EXERCISE REQUIREMENTS: Exactly repeat the full listing that follows.
THE DATA: Begin
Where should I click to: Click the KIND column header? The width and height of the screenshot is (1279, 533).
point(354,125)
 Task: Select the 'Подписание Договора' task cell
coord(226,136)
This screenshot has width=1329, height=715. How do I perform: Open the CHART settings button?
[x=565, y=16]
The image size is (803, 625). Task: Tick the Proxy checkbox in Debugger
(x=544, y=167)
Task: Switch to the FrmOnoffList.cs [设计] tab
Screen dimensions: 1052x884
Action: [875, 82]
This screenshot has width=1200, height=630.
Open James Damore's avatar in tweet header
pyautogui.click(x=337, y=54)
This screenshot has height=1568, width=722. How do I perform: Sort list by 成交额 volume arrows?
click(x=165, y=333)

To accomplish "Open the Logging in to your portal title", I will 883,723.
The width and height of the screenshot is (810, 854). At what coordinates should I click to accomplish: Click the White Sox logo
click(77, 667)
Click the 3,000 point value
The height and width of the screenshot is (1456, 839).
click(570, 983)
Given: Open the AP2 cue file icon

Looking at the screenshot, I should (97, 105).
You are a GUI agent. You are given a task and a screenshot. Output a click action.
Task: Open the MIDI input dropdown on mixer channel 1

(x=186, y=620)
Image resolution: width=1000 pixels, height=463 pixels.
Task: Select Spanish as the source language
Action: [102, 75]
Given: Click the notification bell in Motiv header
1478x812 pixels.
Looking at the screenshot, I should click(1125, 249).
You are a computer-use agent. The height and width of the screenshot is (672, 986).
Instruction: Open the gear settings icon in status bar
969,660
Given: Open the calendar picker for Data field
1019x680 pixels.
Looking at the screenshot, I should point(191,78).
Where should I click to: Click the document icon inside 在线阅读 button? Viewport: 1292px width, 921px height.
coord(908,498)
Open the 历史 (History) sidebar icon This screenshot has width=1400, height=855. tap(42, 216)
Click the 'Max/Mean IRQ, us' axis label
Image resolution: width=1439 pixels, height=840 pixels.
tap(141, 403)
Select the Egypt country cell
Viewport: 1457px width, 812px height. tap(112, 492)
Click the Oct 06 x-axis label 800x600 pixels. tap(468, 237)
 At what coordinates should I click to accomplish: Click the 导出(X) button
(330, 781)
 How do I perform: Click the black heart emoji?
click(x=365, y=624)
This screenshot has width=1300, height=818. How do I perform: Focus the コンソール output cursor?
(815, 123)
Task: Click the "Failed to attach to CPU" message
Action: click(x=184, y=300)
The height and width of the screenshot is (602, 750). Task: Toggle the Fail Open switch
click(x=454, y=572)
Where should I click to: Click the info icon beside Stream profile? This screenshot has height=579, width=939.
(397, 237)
THE DATA: End
ANSWER BOX:
Where should I click to: Click the KIND column header? The width and height of the screenshot is (1279, 533).
point(354,125)
 Task: Select the 'Подписание Договора' task cell
coord(226,136)
This screenshot has width=1329, height=715. How do I perform: Open the CHART settings button?
[x=565, y=16]
The image size is (803, 625). Task: Tick the Proxy checkbox in Debugger
(x=544, y=167)
Task: Switch to the FrmOnoffList.cs [设计] tab
Screen dimensions: 1052x884
Action: [875, 82]
This screenshot has width=1200, height=630.
Open James Damore's avatar in tweet header
pyautogui.click(x=337, y=54)
This screenshot has height=1568, width=722. How do I perform: Sort list by 成交额 volume arrows?
click(x=165, y=333)

To accomplish "Open the Logging in to your portal title", I will 883,723.
The width and height of the screenshot is (810, 854). At what coordinates should I click to accomplish: Click the White Sox logo
click(77, 667)
Click the 3,000 point value
The height and width of the screenshot is (1456, 839).
click(570, 983)
Given: Open the AP2 cue file icon

Looking at the screenshot, I should (97, 105).
You are a GUI agent. You are given a task and a screenshot. Output a click action.
Task: Open the MIDI input dropdown on mixer channel 1

(x=186, y=620)
Image resolution: width=1000 pixels, height=463 pixels.
Task: Select Spanish as the source language
Action: [102, 75]
Given: Click the notification bell in Motiv header
1478x812 pixels.
Looking at the screenshot, I should click(1125, 249).
You are a computer-use agent. The height and width of the screenshot is (672, 986).
Instruction: Open the gear settings icon in status bar
969,660
Given: Open the calendar picker for Data field
1019x680 pixels.
Looking at the screenshot, I should point(191,78).
Where should I click to: Click the document icon inside 在线阅读 button? Viewport: 1292px width, 921px height.
coord(908,498)
Open the 历史 (History) sidebar icon This screenshot has width=1400, height=855. tap(42, 216)
Click the 'Max/Mean IRQ, us' axis label
Image resolution: width=1439 pixels, height=840 pixels.
tap(141, 403)
Select the Egypt country cell
Viewport: 1457px width, 812px height. tap(112, 492)
Click the Oct 06 x-axis label 800x600 pixels. tap(468, 237)
 At what coordinates should I click to accomplish: Click the 导出(X) button
(330, 781)
 How do I perform: Click the black heart emoji?
click(x=365, y=624)
This screenshot has width=1300, height=818. How do I perform: Focus the コンソール output cursor?
(815, 123)
Task: Click the "Failed to attach to CPU" message
Action: click(x=184, y=300)
The height and width of the screenshot is (602, 750). Task: Toggle the Fail Open switch
click(x=454, y=572)
Where should I click to: Click the info icon beside Stream profile? This screenshot has height=579, width=939.
(397, 237)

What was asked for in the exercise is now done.